### Information supplied ###
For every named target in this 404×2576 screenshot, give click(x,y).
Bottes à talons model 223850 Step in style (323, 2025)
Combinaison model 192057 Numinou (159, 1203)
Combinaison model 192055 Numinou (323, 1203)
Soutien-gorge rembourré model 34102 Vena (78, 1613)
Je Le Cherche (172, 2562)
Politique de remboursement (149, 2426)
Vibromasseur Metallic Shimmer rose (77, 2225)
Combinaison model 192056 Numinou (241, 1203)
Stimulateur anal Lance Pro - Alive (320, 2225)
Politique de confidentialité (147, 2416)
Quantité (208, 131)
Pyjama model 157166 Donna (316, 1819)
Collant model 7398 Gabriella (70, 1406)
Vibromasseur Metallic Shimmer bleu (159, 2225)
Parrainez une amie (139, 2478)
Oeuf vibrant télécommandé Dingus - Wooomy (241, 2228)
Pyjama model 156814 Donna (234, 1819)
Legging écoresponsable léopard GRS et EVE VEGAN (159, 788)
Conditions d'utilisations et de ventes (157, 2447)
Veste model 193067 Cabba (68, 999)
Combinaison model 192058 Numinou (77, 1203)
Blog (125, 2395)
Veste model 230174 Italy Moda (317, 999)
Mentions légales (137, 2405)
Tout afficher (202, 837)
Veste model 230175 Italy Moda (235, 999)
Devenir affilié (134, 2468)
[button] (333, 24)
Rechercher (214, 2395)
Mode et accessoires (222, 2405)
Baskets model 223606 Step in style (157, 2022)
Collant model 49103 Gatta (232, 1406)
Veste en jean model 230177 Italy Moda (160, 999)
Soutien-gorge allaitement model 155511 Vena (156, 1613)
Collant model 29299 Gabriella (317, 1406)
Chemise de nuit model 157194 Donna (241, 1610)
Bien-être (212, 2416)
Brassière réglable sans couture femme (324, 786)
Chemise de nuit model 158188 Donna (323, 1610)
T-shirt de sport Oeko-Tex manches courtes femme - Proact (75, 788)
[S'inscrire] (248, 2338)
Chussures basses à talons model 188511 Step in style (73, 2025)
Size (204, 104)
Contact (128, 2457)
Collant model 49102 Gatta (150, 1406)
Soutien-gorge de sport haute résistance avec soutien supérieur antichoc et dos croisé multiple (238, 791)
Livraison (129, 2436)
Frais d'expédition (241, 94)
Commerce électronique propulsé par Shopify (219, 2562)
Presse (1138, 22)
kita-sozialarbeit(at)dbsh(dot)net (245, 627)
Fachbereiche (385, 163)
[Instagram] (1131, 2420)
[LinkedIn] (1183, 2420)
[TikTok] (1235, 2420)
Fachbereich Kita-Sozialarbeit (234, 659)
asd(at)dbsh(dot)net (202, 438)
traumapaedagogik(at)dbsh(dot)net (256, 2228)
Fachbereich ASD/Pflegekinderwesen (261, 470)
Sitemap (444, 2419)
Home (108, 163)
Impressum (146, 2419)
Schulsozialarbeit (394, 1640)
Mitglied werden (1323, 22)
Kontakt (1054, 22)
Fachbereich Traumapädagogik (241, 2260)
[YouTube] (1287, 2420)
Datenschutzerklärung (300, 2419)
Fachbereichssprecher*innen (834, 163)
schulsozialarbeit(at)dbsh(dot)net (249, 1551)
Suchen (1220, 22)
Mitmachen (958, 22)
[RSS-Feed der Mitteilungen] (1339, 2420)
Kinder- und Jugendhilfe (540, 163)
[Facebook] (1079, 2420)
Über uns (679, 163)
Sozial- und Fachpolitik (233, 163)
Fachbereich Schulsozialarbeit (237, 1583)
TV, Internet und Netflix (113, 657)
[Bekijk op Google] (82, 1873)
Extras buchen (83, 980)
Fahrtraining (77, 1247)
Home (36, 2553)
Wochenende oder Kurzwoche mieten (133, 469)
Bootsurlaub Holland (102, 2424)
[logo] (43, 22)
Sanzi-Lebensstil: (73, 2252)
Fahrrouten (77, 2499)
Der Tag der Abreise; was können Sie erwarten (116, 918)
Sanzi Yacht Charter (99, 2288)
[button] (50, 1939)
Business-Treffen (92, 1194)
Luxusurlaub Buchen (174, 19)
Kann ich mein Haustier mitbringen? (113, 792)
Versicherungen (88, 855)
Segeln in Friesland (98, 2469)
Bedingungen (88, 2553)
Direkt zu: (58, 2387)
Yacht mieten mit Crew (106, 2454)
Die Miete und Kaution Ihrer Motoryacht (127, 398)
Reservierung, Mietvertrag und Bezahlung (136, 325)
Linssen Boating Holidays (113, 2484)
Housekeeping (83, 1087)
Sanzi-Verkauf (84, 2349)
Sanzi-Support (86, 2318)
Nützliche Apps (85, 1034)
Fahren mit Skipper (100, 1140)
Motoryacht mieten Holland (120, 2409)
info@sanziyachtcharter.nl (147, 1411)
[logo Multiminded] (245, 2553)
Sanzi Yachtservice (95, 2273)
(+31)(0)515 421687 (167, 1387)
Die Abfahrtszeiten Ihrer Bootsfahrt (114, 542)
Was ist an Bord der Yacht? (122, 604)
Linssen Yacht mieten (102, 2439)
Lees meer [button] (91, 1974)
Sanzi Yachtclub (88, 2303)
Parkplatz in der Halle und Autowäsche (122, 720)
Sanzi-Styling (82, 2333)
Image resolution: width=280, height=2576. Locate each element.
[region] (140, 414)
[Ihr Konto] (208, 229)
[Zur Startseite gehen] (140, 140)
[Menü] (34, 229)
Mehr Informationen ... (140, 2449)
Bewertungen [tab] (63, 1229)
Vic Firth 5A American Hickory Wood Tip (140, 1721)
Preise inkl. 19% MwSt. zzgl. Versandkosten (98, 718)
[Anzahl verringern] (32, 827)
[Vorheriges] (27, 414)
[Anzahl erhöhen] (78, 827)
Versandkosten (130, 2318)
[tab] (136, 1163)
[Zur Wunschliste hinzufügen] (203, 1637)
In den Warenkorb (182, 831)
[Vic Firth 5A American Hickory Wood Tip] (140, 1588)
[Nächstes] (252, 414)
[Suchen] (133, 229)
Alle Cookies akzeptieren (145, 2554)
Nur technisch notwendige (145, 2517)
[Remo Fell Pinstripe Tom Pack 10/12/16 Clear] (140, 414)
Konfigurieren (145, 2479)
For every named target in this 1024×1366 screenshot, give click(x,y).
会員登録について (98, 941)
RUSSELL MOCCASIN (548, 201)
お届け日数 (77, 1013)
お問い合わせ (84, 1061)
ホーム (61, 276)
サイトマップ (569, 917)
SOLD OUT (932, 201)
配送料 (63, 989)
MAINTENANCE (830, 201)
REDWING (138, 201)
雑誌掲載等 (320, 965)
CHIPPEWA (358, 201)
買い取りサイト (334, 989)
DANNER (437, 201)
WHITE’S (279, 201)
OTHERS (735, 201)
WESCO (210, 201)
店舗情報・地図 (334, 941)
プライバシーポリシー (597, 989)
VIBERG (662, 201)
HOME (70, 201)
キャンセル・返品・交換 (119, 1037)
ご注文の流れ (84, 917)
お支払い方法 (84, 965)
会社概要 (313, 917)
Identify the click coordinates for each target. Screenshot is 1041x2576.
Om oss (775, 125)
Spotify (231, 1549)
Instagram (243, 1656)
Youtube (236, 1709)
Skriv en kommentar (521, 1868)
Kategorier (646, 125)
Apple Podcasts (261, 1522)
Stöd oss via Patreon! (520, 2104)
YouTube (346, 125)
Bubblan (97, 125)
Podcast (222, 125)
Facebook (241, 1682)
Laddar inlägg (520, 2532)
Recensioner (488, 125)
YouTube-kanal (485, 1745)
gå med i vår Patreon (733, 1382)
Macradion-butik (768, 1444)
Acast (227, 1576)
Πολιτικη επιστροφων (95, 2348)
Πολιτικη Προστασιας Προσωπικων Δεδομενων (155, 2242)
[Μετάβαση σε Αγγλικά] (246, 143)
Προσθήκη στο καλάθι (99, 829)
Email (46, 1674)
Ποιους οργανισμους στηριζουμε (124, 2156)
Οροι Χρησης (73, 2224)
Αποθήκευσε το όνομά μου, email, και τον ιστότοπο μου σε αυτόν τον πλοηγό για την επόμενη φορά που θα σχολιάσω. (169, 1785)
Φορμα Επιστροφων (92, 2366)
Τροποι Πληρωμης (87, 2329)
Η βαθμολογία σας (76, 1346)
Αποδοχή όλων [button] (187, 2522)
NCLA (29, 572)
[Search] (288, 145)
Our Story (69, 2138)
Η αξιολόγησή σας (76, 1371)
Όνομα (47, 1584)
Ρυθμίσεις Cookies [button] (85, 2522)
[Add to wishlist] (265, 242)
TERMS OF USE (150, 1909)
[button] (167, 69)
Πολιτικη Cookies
###
Exercise prompt → Among the lines above, repeat exactly those from the line with "Die Abfahrtszeiten Ihrer" to the line with "Preise inkl. 19%", counting both ends.

Answer box →
Die Abfahrtszeiten Ihrer Bootsfahrt (114, 542)
Was ist an Bord der Yacht? (122, 604)
Linssen Yacht mieten (102, 2439)
Lees meer [button] (91, 1974)
Sanzi Yachtclub (88, 2303)
Parkplatz in der Halle und Autowäsche (122, 720)
Sanzi-Styling (82, 2333)
Image resolution: width=280, height=2576. Locate each element.
[region] (140, 414)
[Ihr Konto] (208, 229)
[Zur Startseite gehen] (140, 140)
[Menü] (34, 229)
Mehr Informationen ... (140, 2449)
Bewertungen [tab] (63, 1229)
Vic Firth 5A American Hickory Wood Tip (140, 1721)
Preise inkl. 19% MwSt. zzgl. Versandkosten (98, 718)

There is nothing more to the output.